The Texas A&M team will be based at the new Canadian High Arctic Research Station (CHARS) in Cambridge Bay, Nunavut.

“Our main goal is to gather meteorological, ecological and paleoecological data to look into the relationships between air and soil temperatures vs. rates of carbon sequestration in soils from the eastern half of Victoria Island and the Bathurst Inlet region,” Loisel said.

The research has major implications: if shallow peatlands are widespread throughout the Arctic, the overall net carbon storage capacity of tundra might be underestimated globally. This research will assess those implications for global climate models.

It will also be addressing one of NSF’s “Ten Big Ideas for Future NSF Investments,” — navigating the new Arctic.

The new Canadian High Arctic Research Station (CHARS) in Cambridge Bay, Nunavut. Photo courtesy of CHARS.
The new Canadian High Arctic Research Station (CHARS) in Cambridge Bay, Nunavut. (CHARS)

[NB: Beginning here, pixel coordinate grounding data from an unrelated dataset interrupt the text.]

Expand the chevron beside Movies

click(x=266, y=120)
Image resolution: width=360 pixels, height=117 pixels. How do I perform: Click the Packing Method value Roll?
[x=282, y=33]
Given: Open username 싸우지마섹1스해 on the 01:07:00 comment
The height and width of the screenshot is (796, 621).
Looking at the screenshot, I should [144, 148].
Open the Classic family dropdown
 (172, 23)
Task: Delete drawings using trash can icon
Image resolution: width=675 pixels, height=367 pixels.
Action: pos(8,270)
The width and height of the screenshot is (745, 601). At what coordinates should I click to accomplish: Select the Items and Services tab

This project is one of nine efforts in which NSF recently invested a total of $9 million, all researching biosphere processes and their complex interactions with climate, land use and invasive species at regional to continental scales. The awards are funded through NSF’s MacroSystems Biology and Early NEON (National Ecological Observatory Network) Science programs.

“These projects leverage NSF investments in biological infrastructure to study how organisms and ecosystems respond to environmental changes from local to continental scales,” said Joanne Tornow, NSF acting assistant director for biological sciences.

MacroSystems Biology is an approach that works to identify the scales of biological processes and patterns and their cross-scale interactions in non-linear, surprising ways. The new research awards will explore ecological interactions that operate across spatial and temporal scales. Findings from environmental, biological and ecological research can be incomplete if interacting scales are not considered. Research in the MacroSystems Biology program explores interactions that operate across spatial and temporal scales. Findings from environmental biological and ecological research can be uncertain if measured on the wrong scales (e.g., studies of local effects that ignore impact of changing global processes).